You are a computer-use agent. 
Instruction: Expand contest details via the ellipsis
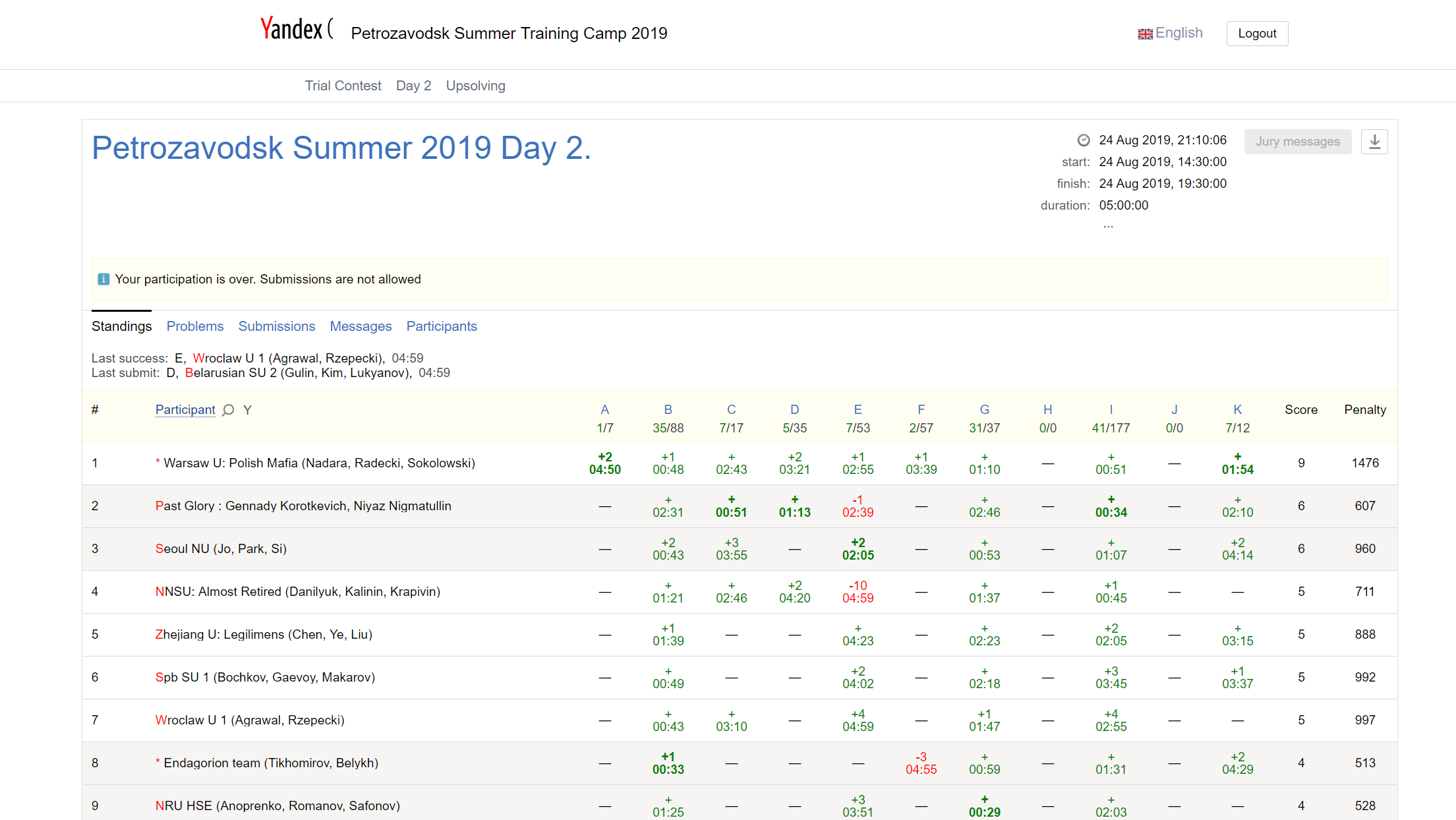tap(1108, 226)
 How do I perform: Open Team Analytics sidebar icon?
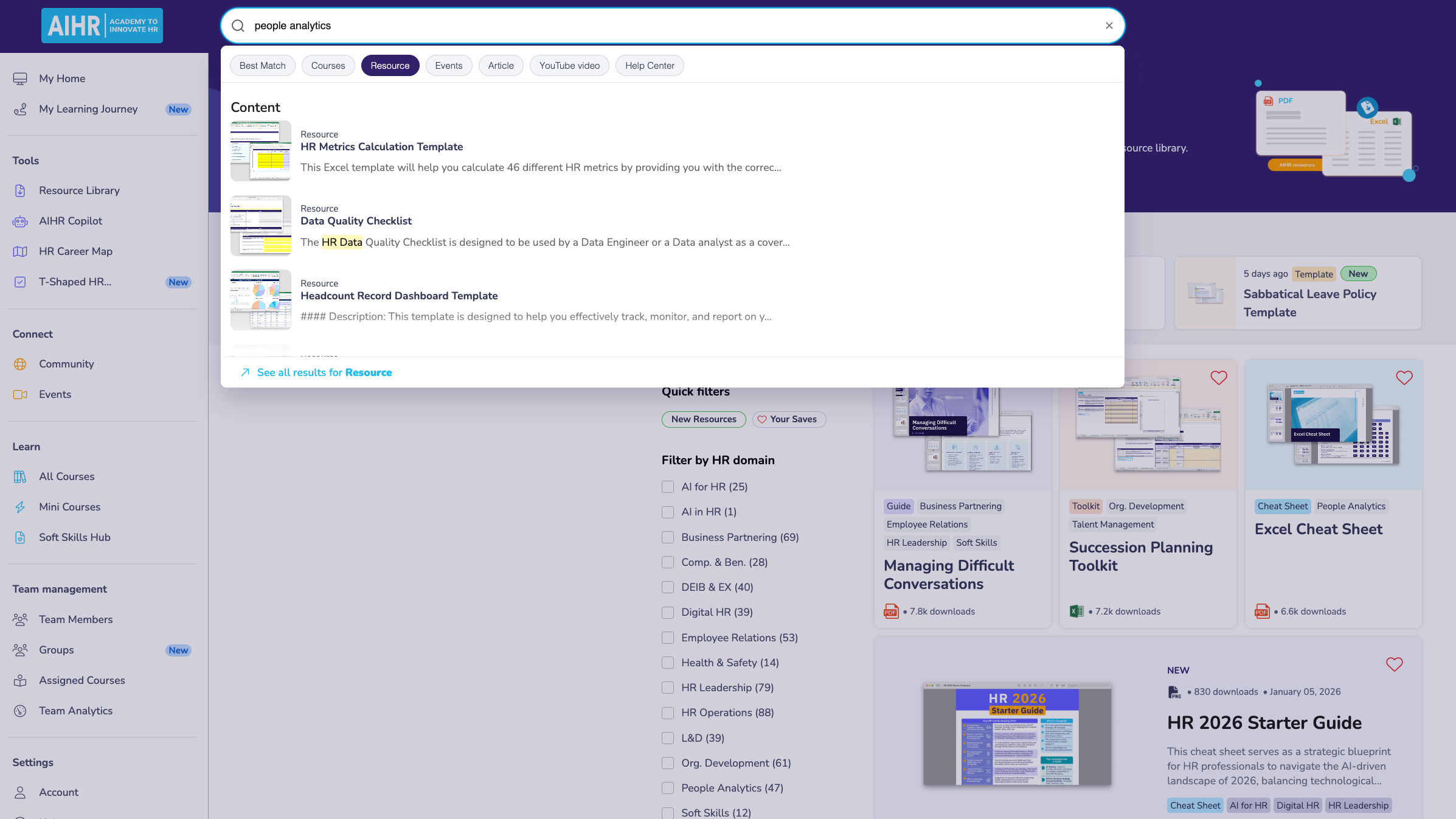coord(20,711)
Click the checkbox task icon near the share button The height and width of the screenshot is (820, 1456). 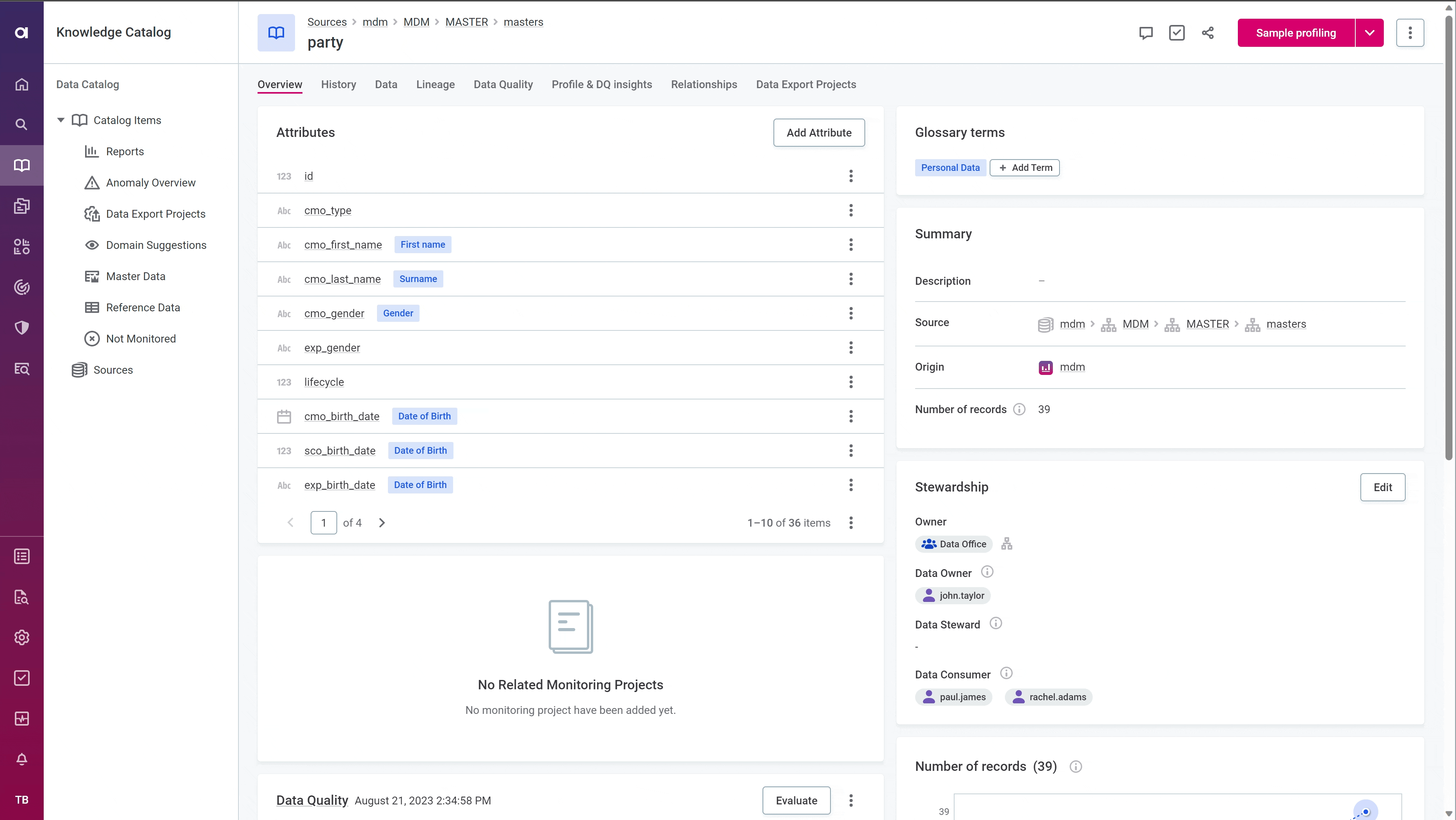pyautogui.click(x=1177, y=33)
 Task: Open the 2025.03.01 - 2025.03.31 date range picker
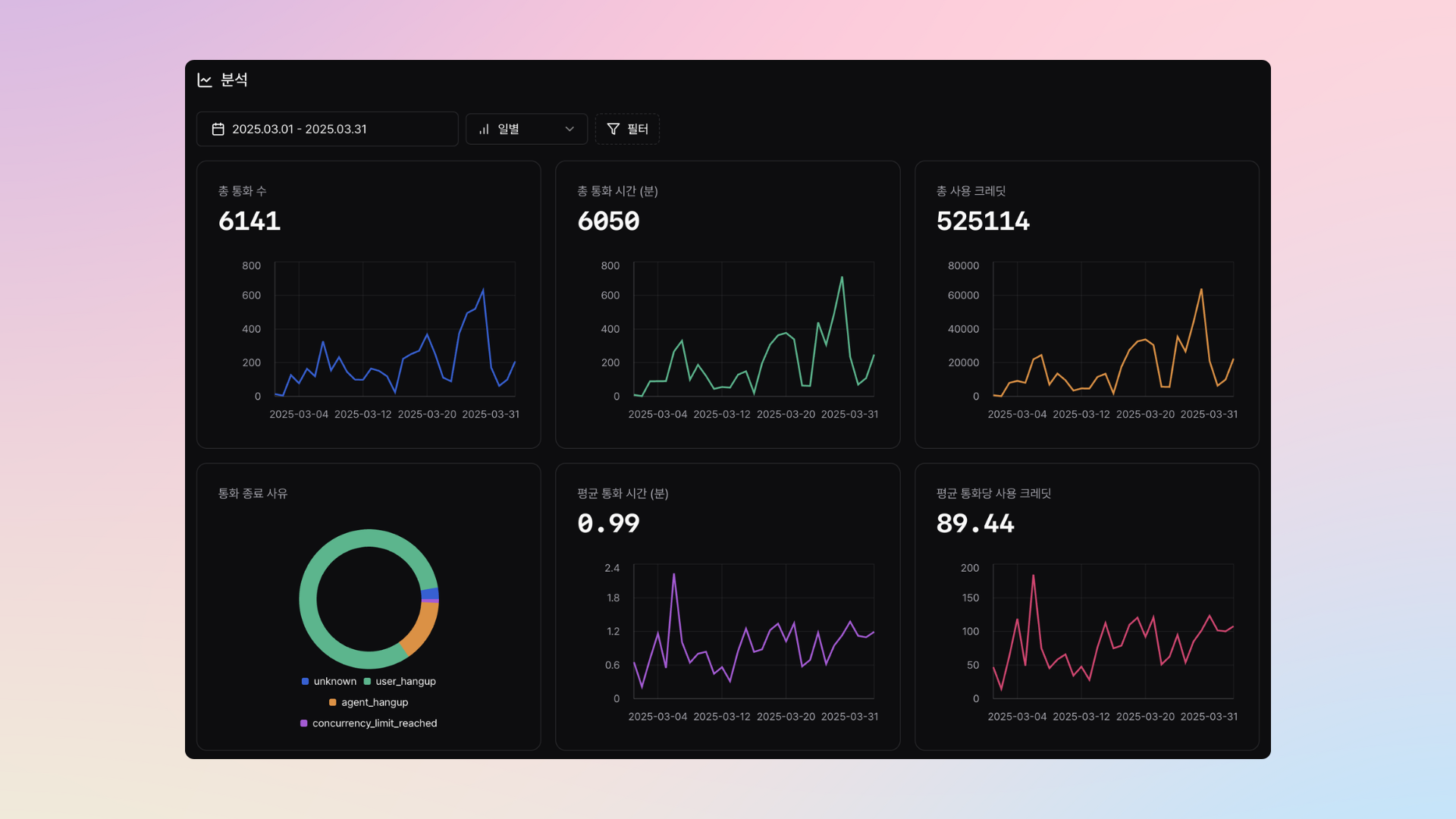[x=327, y=129]
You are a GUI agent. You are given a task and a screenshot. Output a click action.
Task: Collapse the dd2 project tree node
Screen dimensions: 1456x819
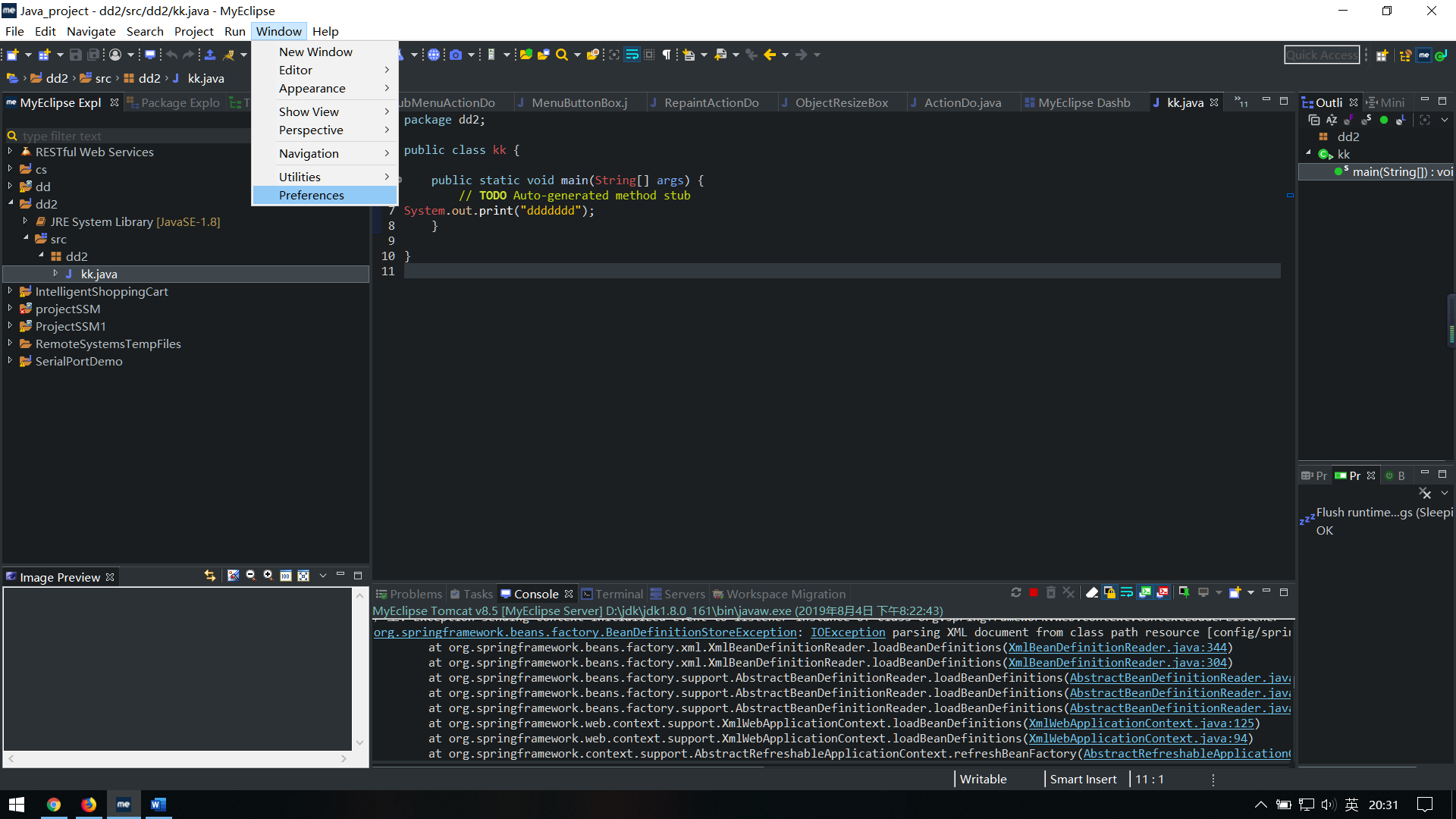pyautogui.click(x=11, y=203)
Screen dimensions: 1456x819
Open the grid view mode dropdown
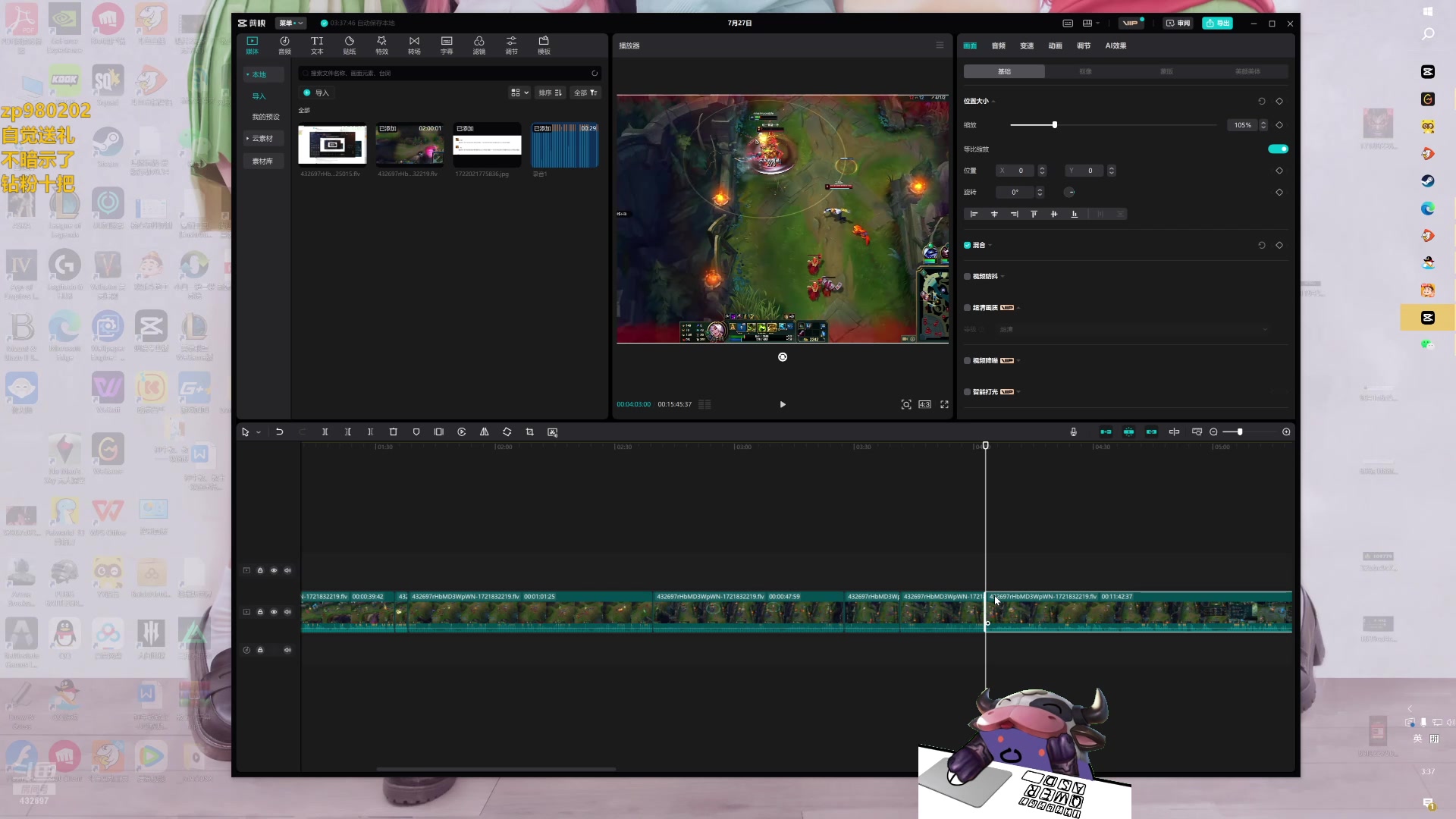(x=519, y=93)
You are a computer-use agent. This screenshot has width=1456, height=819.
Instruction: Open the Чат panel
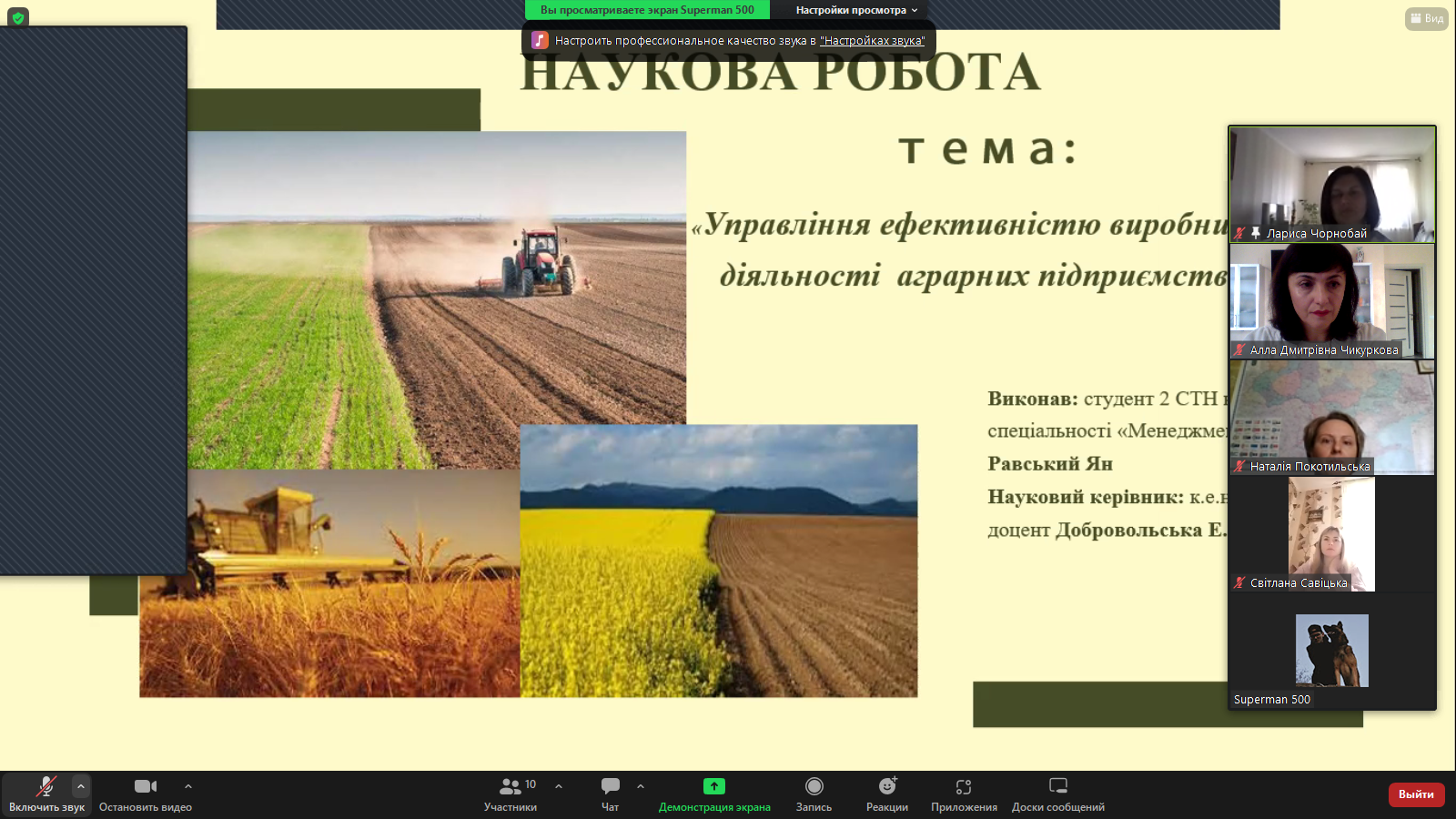tap(609, 794)
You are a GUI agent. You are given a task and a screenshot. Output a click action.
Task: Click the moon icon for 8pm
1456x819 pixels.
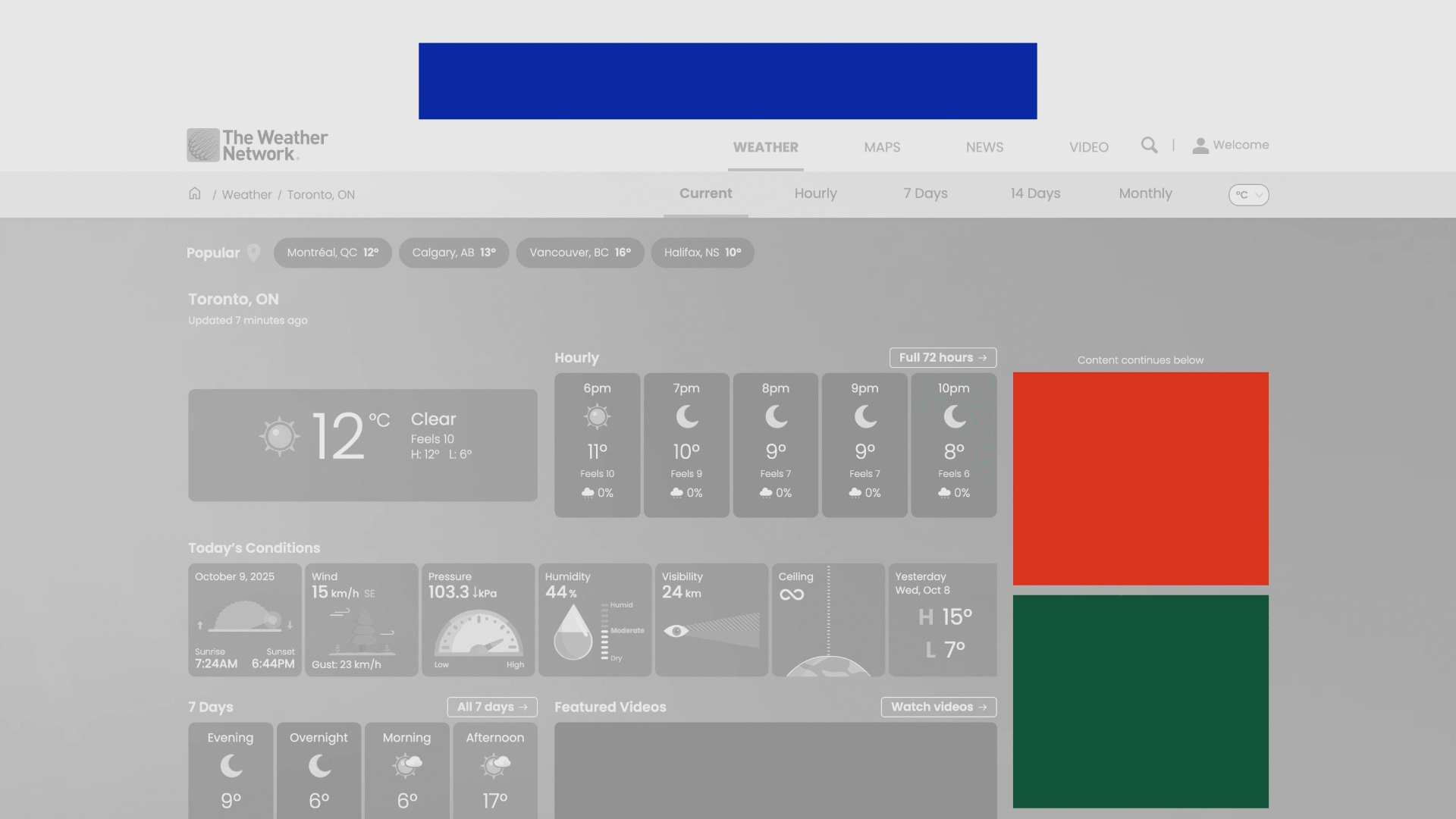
○ ○ ○ ○ ○ ○ ○
Aim of the task:
What you output must be exactly the lines from the line with "Task: Open the" through the last line of the listing, pictures excluded.

Response below:
 Task: Open the 2025.03.01 - 2025.03.31 date range picker
[x=327, y=129]
You are a GUI agent. You are given a task and a screenshot. Output a click action.
Task: Collapse the dd2 project tree node
Screen dimensions: 1456x819
pyautogui.click(x=11, y=203)
Screen dimensions: 1456x819
Open the grid view mode dropdown
(x=519, y=93)
You are a computer-use agent. This screenshot has width=1456, height=819.
Instruction: Open the Чат panel
tap(609, 794)
You are a GUI agent. You are given a task and a screenshot. Output a click action.
Task: Click the moon icon for 8pm
1456x819 pixels.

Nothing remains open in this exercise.